Son Dakika
Bir varmış bir yokmuş… Uzak ülkelerin birinde insanlar nasıl yaşanması gerektiğine dair bir sözleşme yapmışlar. Gün içinde nasıl davranılacağından tutun, olaylara nasıl tepki verileceğine, kendilerini nasıl göstermeleri gerektiğine dair her şeyin detaylarıyla açıklandığı bir metin hazırlamışlar. Bu metnin hazırlanma nedeni ise, insanlar sözleşmenin kurallarına uyduğunda herhangi bir zorluk yaşamayacak olmalarıymış. Daha az acı yaşayacaklar, oldukları en iyi hale ulaşmaları mümkün olacakmış. Herkes için başucu kitabı sayılmış ülkede. Zaman geçtikçe sözleşmenin kuralları o kadar önemli hale gelmiş ki insanlar sözleşmeye uyamayan insanları kınamaya, uyarmaya, dışlamaya başlamışlar. İnsanların ne durumda olduklarının pek bir önemi yokmuş. Kitaba uyabilenler başarılı, uyamayanlar ise başarısız kabul ediliyormuş. Üstelik bir kere başarısız kabul edilen mimleniyormuş. Özellikle çocuklara bu kuralları uygulatmak epey zor oluyormuş. Ülkedeki çoğu çocukta inatçılık başlamış. İnsanlar, en yakınlarına dahi, kendilerini olduğu gibi anlatamıyorlarmış ve tıpkı sözleşmede olmaları gerektiği hallerini anlatıyorlarmış. Böylece insanlar birbirlerinden uzaklaşmaya başlamışlar. Hayattan keyif almamaya başlamışlar ama bunu itiraf da edemiyorlarmış. Sözleşmenin insanlara uygun olmadığına dair söylemler çıkmaya başlamış.Bazıları da bu söylemlerden rahatsız olmuşlar.. Çünkü sözleşme o kadar uzun zamandır varmış gibiymiş ki giderse neye tutunacaklarını bilememenin verdiği huzursuzluktan korkmuşlar. Tüm ülke toplanıp yeni bir karar almış. Her insanın kendi davranışından sorumlu olduğu, herkesin ihtiyaçlarının farklı olduğunu yine de sözleşmenin kurallarını uygulamak isteyenlere saygı duyulacağını duyurmuşlar. Bu ülkedeki insanlar aslında hayatın bazı zorluklarının olduğunu ve herkese uygun tek bir doğrunun olmadığını kabul etmişler.
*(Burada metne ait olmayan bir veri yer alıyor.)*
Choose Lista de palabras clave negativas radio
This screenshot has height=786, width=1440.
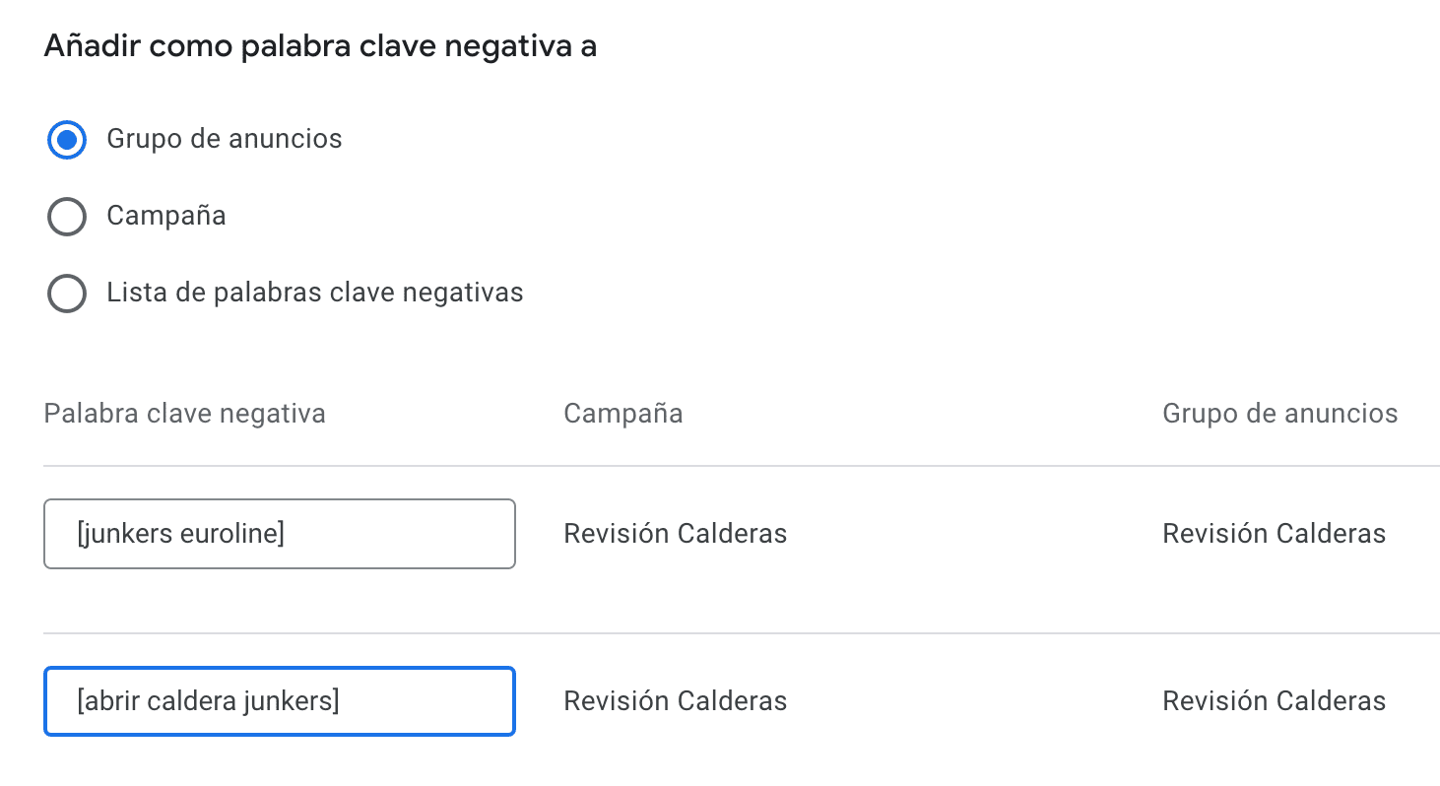pos(67,294)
Hikayenin çok uzak bir ülkede geçmediğini hepimiz biliyoruz. Öyküleştirme kendimize dışarıdan bakabilmenin bir yoludur. Psikoloji eğitimi almaya başladığım zamanlardan beri insanların aile okul, arkadaşlık ilişkilerindeki çatışmalardan ne kadar kaçtıklarını gördüm. Çünkü çatışma yaşamak zordur. Çatışma yaşadığımızda doğrunun ne olduğuna bakarız. Kendi tarafımızda o doğruları da buluruz. Önemli olan ise bir çatışmanın doğru ya da yanlış olmasından çok eğer gerekliyse yaşandığıdır. Çünkü kendimizi, karşı tarafı sorgularız, neyi isteyip neyi istemediğimizi fark ederiz, bu farkındalığın bazen geç gelişine kızarız. Çatışmalar önemlidir çünkü, çocuğunuzun zorlandığı bir durum varsa yaşadığı çatışmadan anlarsınız. Vücudunuzda bir ağrı varsa oranın bir ihtiyacı vardır. Ama orayla ilgilenmenin işaretini bize o ağrı verir. Bu ağrıyı hissetmek ise elbette kolay değildir.
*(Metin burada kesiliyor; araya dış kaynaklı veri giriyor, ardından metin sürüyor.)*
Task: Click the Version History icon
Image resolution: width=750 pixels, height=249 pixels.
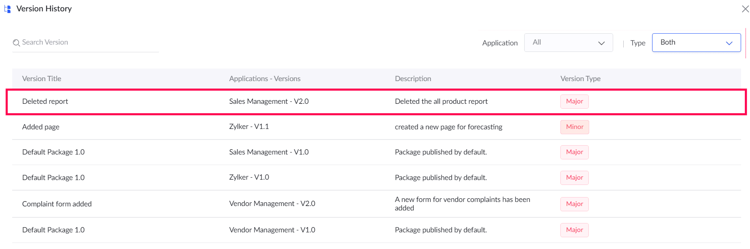Action: click(7, 9)
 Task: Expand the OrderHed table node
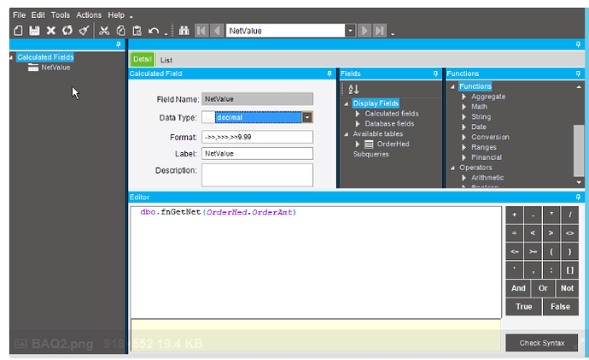pyautogui.click(x=358, y=144)
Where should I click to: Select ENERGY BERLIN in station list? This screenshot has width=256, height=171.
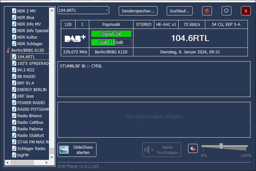click(32, 89)
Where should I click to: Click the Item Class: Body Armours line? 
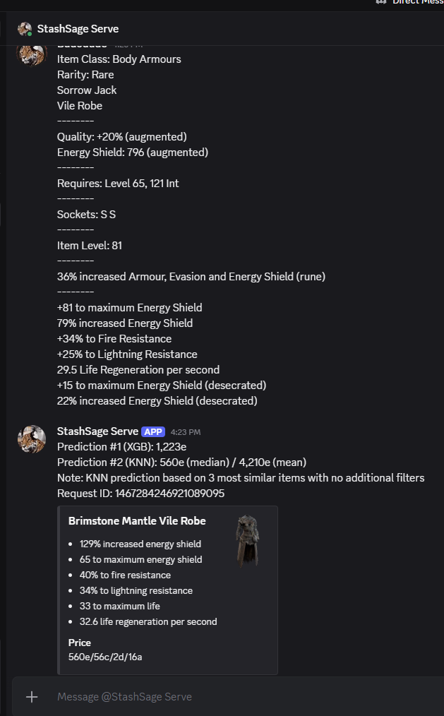pos(119,59)
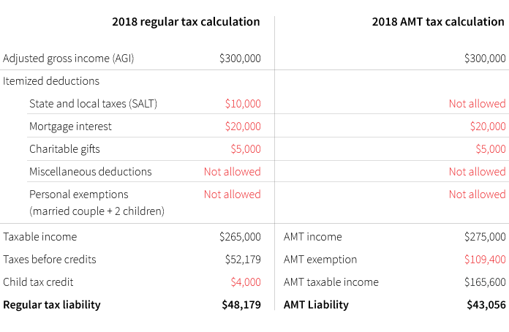Screen dimensions: 509x332
Task: Click the $48,179 regular tax liability total
Action: pyautogui.click(x=241, y=304)
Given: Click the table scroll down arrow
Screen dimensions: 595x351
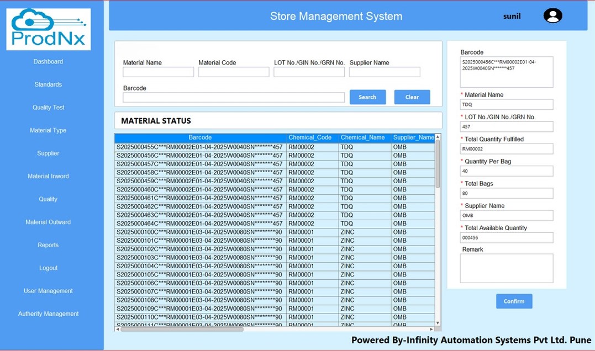Looking at the screenshot, I should tap(438, 323).
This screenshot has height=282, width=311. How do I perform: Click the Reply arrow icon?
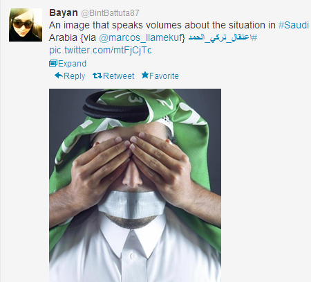[x=59, y=76]
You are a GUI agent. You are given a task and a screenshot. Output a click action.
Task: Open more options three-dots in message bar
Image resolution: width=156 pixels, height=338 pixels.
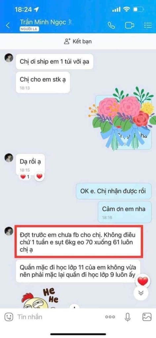110,317
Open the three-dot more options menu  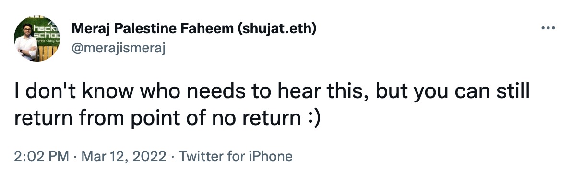[x=548, y=28]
Çatışma olmasın demek doğru değilken sürekli çatışma yaşamak da bakılması gereken bir durumdur. Evliliklerinde bazı küçük kavgaları edemedikleri için (yani birbirlerinde olan sorunları ve ihtiyaçları konuşamadıkları için) birbirlerine yabancılaşmış birçok çift var. Öyle ki bedenlerini de artık birbirlerine kapatıyorlar. Yıllarca uslu çocuk olarak görülmüş, bu nedenle ihtiyaçları karşılanmamış ve çocukluğunu mutsuz hatırlayan çok fazla çocuk var. En zoru da, her şey yolunda gitsin diye kocaman bir ömrü kendi istediği gibi yaşamamış kişiler var.
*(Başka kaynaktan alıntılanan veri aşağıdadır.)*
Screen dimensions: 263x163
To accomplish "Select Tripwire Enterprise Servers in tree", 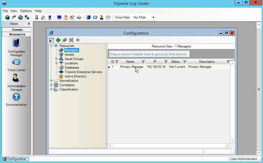I will point(83,72).
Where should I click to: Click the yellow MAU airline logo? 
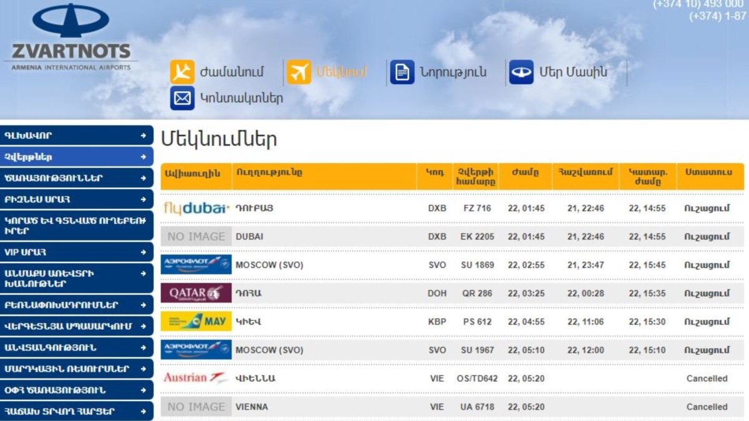point(195,322)
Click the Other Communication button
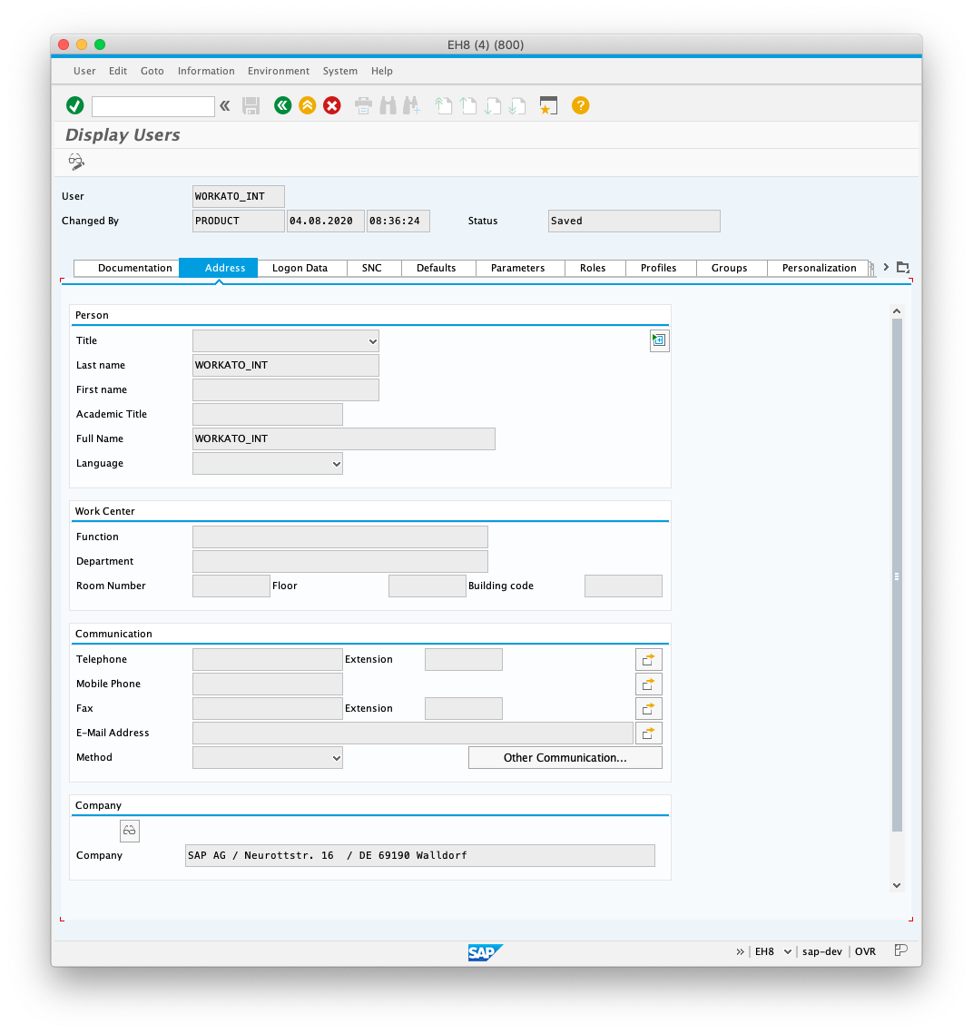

Sürekli bir ortamda en iyi halinizle olmak zorundaysanız, olumsuz özellikleriniz kabul görmüyorsa ya da etiketleniyorsanız (Örneğin huzursuz, kavgacı, alıngan vs) hep uyum sağlamak zorunda gibi hissediyorsanız hem o ortama hem kendinize yabancılaşmaya başlarsınız. İçimizdeki çatışmalara kulak vermek, ihtiyacımızı anlamaya yardımcı olacaktır.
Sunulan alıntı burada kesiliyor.